Per questo siamo di fronte a una potenziale svolta tecnologica epocale. Da diversi anni Eni sta ponendo la leadership tecnologica, con un approccio di neutralità e diversificazione, alla base del proprio percorso di decarbonizzazione. Consapevoli del grande valore strategico di questa tecnologia e della solidità di CFS, fin dal 2018 Eni ha investito nella società ed è stata la prima azienda energetica ad impegnarsi concretamente in questo settore. Oggi rafforziamo ulteriormente questa collaborazione con le nostre competenze ed esperienza con l’obiettivo di accelerare il più possibile il percorso di industrializzazione della fusione“, ha aggiunto l’ad di Eni.

“L’accordo di collaborazione tra CFS e il nostro partner di lunga data, Eni, ha il grande potenziale di far progredire i nostri sforzi sulle principali sfide globali e sulle opportunità di trasformazione del panorama energetico grazie ad una fornitura illimitata di energia pulita da fusione“, ha detto il CEO di CFS Bob Mumgaard. “Questo accordo sottolinea il ruolo chiave che le società energetiche esistenti svolgono nell’accelerare l’industrializzazione dell’energia da fusione e la forza della dell’abbinamento con tali aziende”.  

Descalzi: “fusione passo rivoluzionario anche geopolitico” 

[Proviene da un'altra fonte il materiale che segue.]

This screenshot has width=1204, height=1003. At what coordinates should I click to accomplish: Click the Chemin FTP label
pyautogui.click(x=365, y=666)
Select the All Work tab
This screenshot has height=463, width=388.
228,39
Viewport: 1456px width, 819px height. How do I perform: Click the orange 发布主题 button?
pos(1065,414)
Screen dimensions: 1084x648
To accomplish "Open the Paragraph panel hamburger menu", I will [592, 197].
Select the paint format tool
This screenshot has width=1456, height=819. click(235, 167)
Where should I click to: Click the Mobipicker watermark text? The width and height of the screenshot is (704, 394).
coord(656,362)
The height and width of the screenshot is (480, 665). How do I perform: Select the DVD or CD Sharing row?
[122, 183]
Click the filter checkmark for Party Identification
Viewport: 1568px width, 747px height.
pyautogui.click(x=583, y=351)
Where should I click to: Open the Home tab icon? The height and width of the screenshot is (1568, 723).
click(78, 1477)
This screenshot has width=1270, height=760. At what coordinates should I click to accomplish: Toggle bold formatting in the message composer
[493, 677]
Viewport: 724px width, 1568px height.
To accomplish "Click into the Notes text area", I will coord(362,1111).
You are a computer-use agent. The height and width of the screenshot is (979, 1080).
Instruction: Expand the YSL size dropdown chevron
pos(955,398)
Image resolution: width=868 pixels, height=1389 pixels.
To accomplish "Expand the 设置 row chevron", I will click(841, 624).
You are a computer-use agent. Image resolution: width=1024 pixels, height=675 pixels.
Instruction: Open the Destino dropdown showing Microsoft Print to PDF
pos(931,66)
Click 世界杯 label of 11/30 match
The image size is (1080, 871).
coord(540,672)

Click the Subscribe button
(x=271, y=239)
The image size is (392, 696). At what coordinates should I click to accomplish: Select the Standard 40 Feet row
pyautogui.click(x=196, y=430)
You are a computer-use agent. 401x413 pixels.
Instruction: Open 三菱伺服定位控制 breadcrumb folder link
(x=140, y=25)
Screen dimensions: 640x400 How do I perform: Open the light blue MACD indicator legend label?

Le implicazioni saranno che non ci saranno più Paesi che hanno energia primaria e Paesi che non ce l’hanno, Paesi che riescono a pagare la bolletta e Paesi che non ci riescono, perché essendo l’acqua il feedstock, quindi isotopi dell’idrogeno, non essendoci praticamente radioattività residua se non marginale vuol dire che è una grande rivoluzione“. Lo ha detto l’ad di Eni, Claudio Descalzi nel corso della conferenza stampa successiva alla sigla del nuovo accordo con CFS. “Nessun Paese potrà ricattare nessuno. Tutti potranno avere accesso all’energia. È una rivoluzione incredibile perché si potranno sviluppare industrie, catene alimentari, catene sanitarie a prezzi bassissimi. Tutti saranno allo stesso livello perché tutti avranno costi dell’energia bassissimi. Cambia moltissimo, nessuno potrà ricattare nessuno e ogni Paese sarà indipendente. Un po’ come per l’ossigeno che ognuno di noi può respirare senza chiederlo a nessuno, così sarà per l’energia. È un passo rivoluzionario. La moneta di scambio sarà la pace che otterremo“, ha aggiunto l’ad di Eni, in riferimento soprattutto ai Paesi in via di sviluppo come quelli africani.  

La fusione può cambiare il benessere delle “persone e della geopolitica“, facendo sì che l’energia “non sia più un problema, o una causa di guerra. L’insicurezza” energetica potrebbe “essere risolta e tutto potrebbe migliorare. Dall’energia abbiamo cibo, sanità e istruzione”.  

L’Europa non dipende esclusivamente dagli Stati Uniti sul piano energetico, ha detto ancora Descalzi, parlando con i giornalisti alla sede di Commonwealth Fusion Systems a Devens, in Massachusetts. “L’Europa sta cercando una diversificazione non solo in termini geografici, ma anche in termini di tecnologie, e fortunatamente ci sono Paesi molto diversificati che sono in grado di fornire gas: èil caso degli Stati Uniti, ma anche dell’Africa e del Medio Oriente ad esempio”, ha detto, ricordando che sui 400 miliardi di metri cubi necessari da Washington ne arrivano 60-70, a differenza dei 180 che arrivavano dalla Russia. “Una dipendenza diversificata mitiga in maniera significativa il rischio di essere nelle mani di un unico Paese per quanto riguarda l’energia“, ha concluso.